Per decenni lo stadio italiano più suggestivo proprio per l'effetto bomboniera è stato San Siro che è anche il più capiente stadio italiano. E' privo di pista di atletica e con i tre anelli che sovrastano il terreno di gioco. Ma potrebbe perdere presto metà del pubblico se andasse in porto il progetto del Milan di costruirsi uno stadio proprio. Il progetto è ora bloccato da una lite tra la società e l'amministrazione pubblica. Il nuovo stadio dovrebbe ospitare poco meno di 50 mila spettatori e dovrebbe costare intorno ai 350 milioni di euro. Il pomo della discordia sono i costi delle bonifiche dell'area del Portello, la zona vicina all'ex Fiera di Milano dove dovrebbe sorgere il nuovo impianto. Di fronte ai ripensamenti del Milan dopo che l'area era già stata assegnata alla società di calcio, l'amministrazione chiede una penale di 5 milioni di euro. Ovviamente fino a quando non si scioglierà il nodo della bonifica, il progetto rimarrà poco più di un auspicio.
Eppure l'evoluzione verso lo stadio di proprietà è uno dei passaggi obbligati per una società sportiva. L'aumento degli utili e dei punti può valere la spesa. Curiosa la decisione dell'Arsenal che qualche anno fa lanciò un referendum tra i tifosi proponendo la costruzione del nuovo impianto, che poi è stato effettivamente realizzato. In quella occasione la società aveva fatto chiaramente capire che per finanziare il nuovo impianto avrebbe dovuto risparmiare nella campagna acquisti indebolendo l'organico della squadra. Ma sul medio periodo, se si guarda alla recente esperienza della Juventus, la regola di Del Piero sembra essere rispettata: lo stadio di proprietà rende punti e soldi. Al punto che un advisor come Goldman Sachs ha inviato in Europa il signor Greg Carey con l'obiettivo di convincere le società di calcio a emettere bond, naturalmente garantiti da un pool di banche individuato da Goldman Sachs, per finanziare la costruzione di un nuovo stadio di proprietà. Oltre a Milan e Roma, in Italia nel mirino del signor Carey ci sarebbe anche la Fiorentina di Della Valle. Il viaggio dell'inviato di Goldman Sachs arriva in ritardo per Udine dove il completamento dello stadio è questione di settimane. Già oggi si gioca nel nuovo impianto che alla fine dei lavori potrà ospitare fino a 25 mila spettatori. Anche il Sassuolo di Giorgio Squinzi, presidente di Confindustria, ha una casa tutta sua: è il "Città del Tricolore" di Reggio Emilia che naturalmente ha ottenuto nel nome anche quello dello sponsor, la Mapei, società del numero uno degli industriali italiani.

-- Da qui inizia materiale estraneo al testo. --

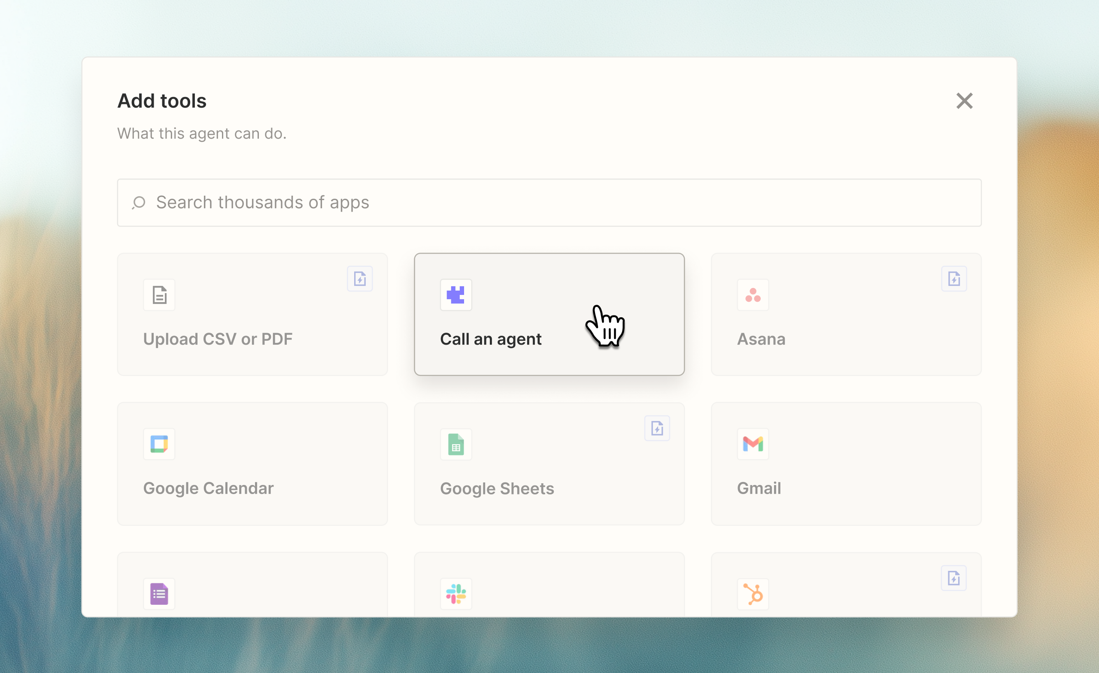Close the Add tools dialog
Image resolution: width=1099 pixels, height=673 pixels.
[964, 101]
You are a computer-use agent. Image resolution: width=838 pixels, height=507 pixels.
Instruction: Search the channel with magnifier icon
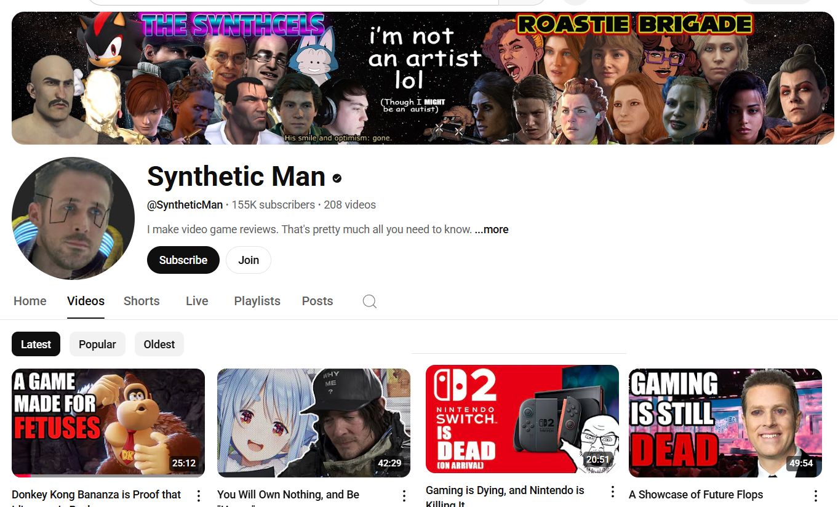coord(369,301)
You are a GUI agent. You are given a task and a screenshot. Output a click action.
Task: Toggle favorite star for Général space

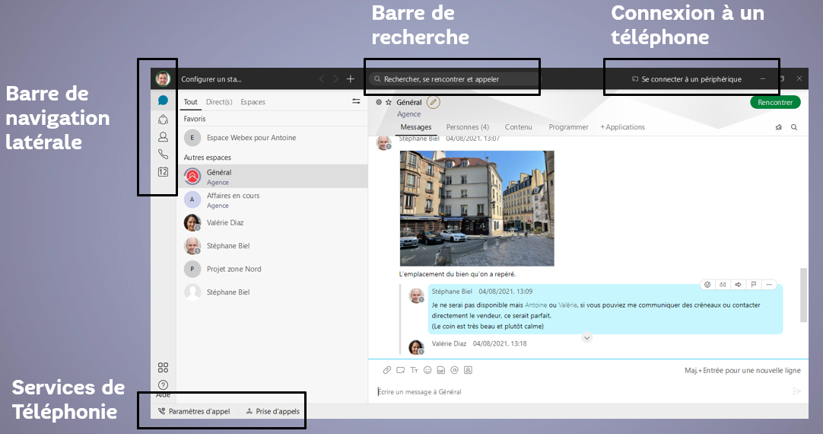click(389, 102)
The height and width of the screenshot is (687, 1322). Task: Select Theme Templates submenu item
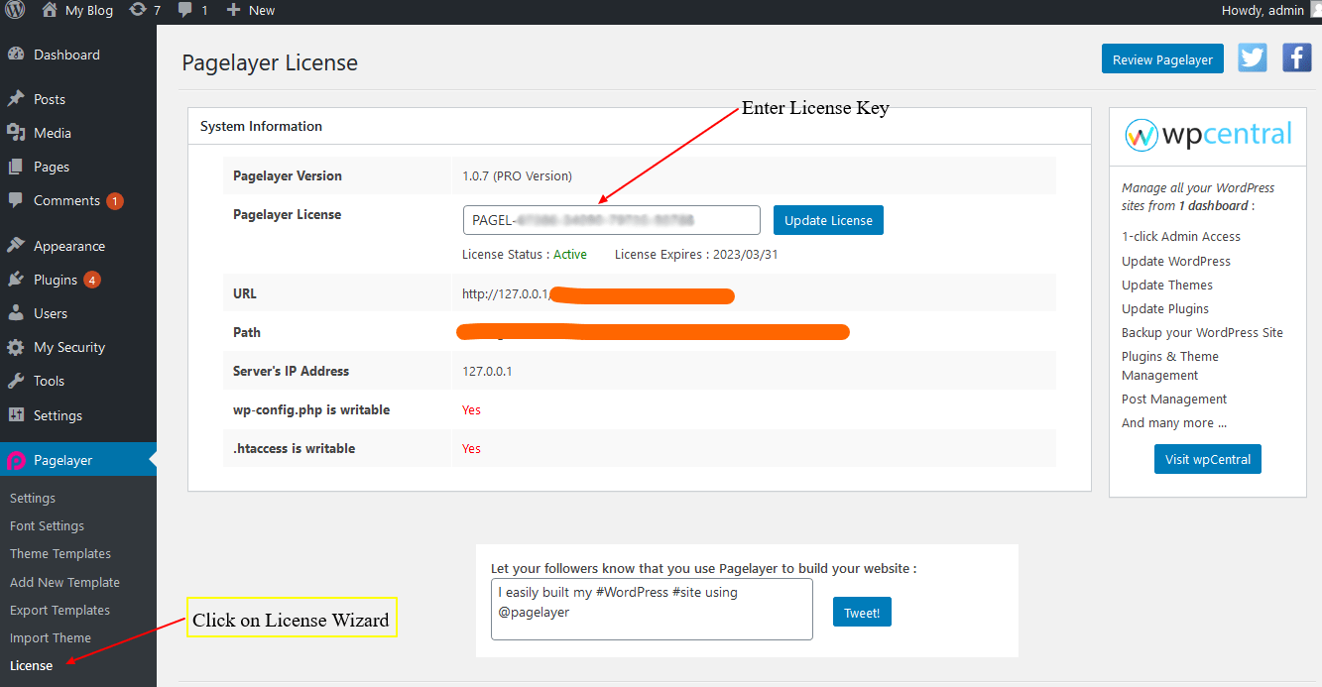(x=60, y=554)
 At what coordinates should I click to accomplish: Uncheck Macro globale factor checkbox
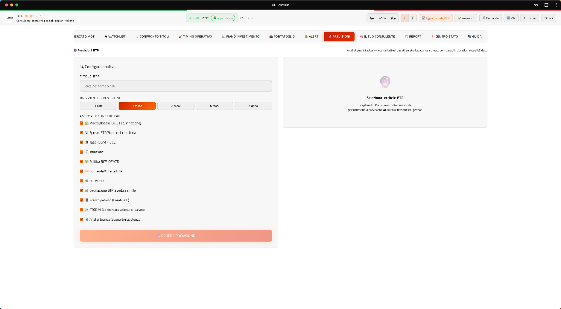tap(81, 123)
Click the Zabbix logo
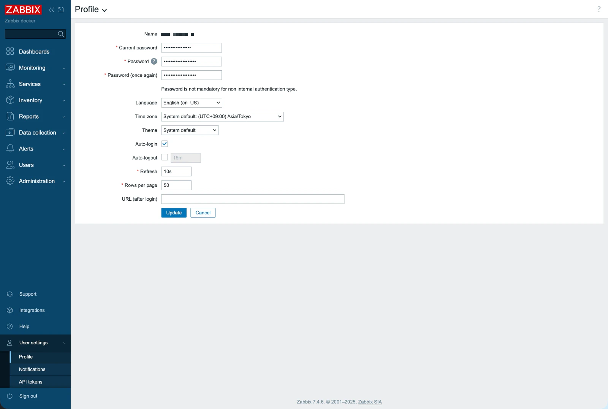The height and width of the screenshot is (409, 608). point(23,10)
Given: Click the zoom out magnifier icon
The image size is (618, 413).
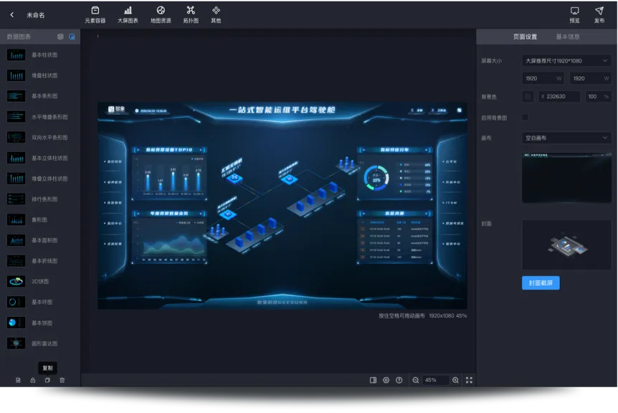Looking at the screenshot, I should (416, 380).
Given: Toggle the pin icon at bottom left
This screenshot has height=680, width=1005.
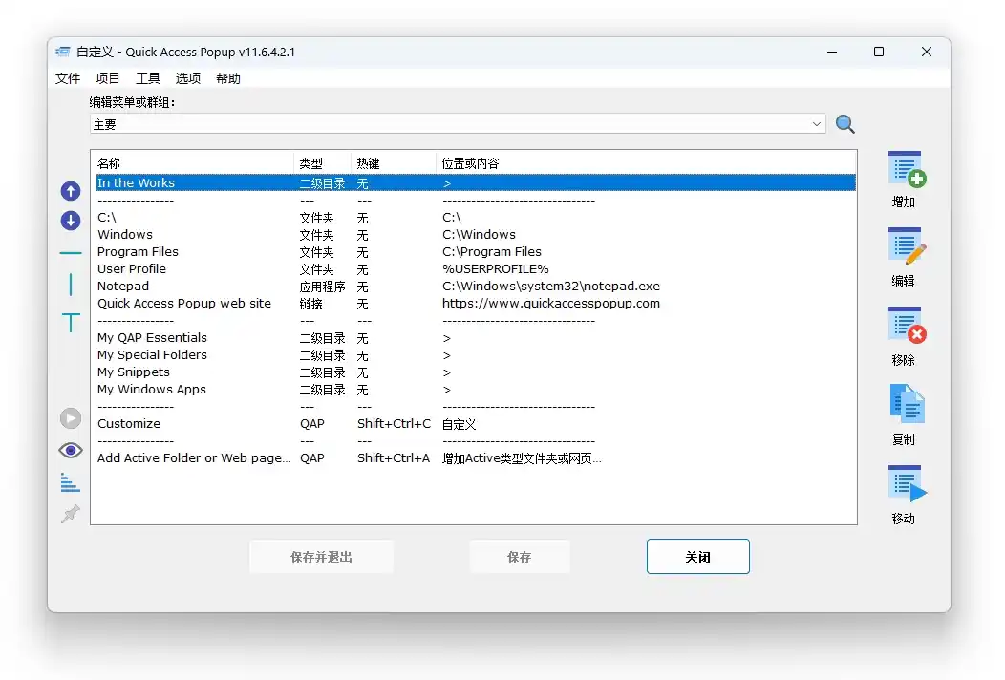Looking at the screenshot, I should click(71, 514).
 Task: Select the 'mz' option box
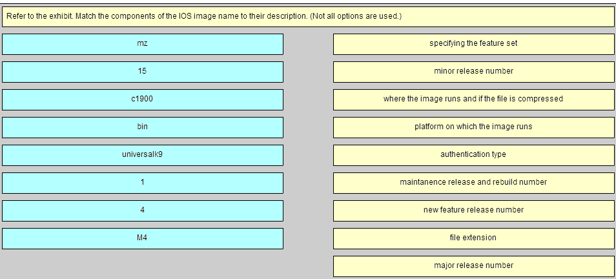click(x=143, y=44)

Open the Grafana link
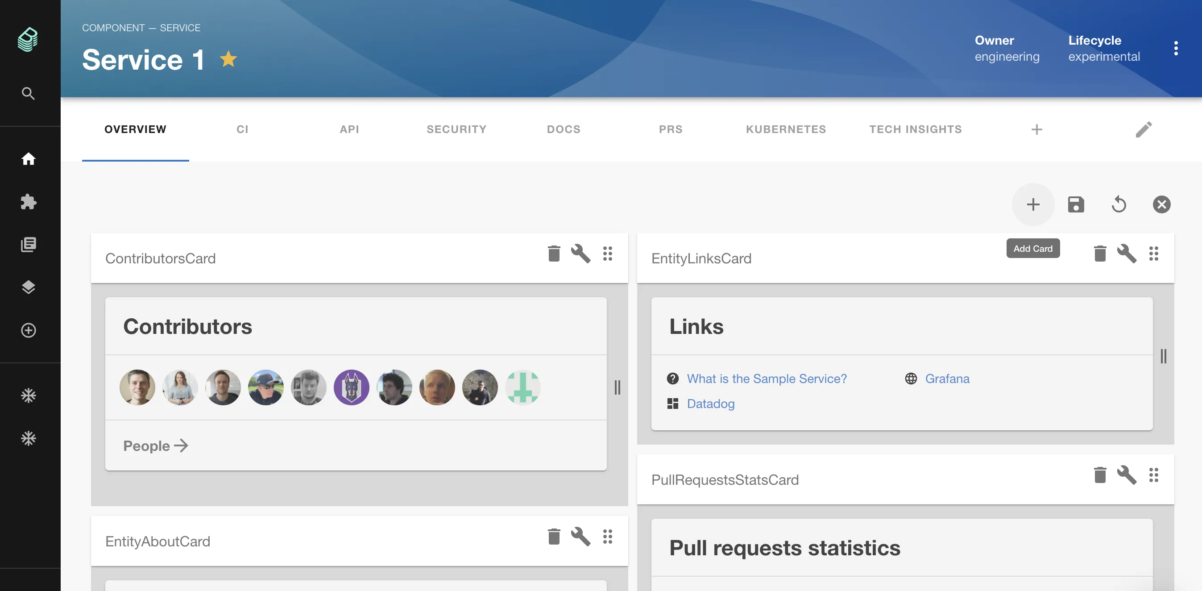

C'è un argomento che potrebbe giocare a favore delle offerte del signor Carey ed è il tempo. Più campionati si giocano senza lo stadio di proprietà più la distanza economica e sportiva con le società che, al contrario, lo possiedono, tende ad aumentare. Anche perché accanto agli stadi di proprietà crescono cittadelle commerciali, hotel, merchandising: un vero flusso di denaro che si misura al momento della campagna acquisti e, di conseguenza, alla fine dei campionati.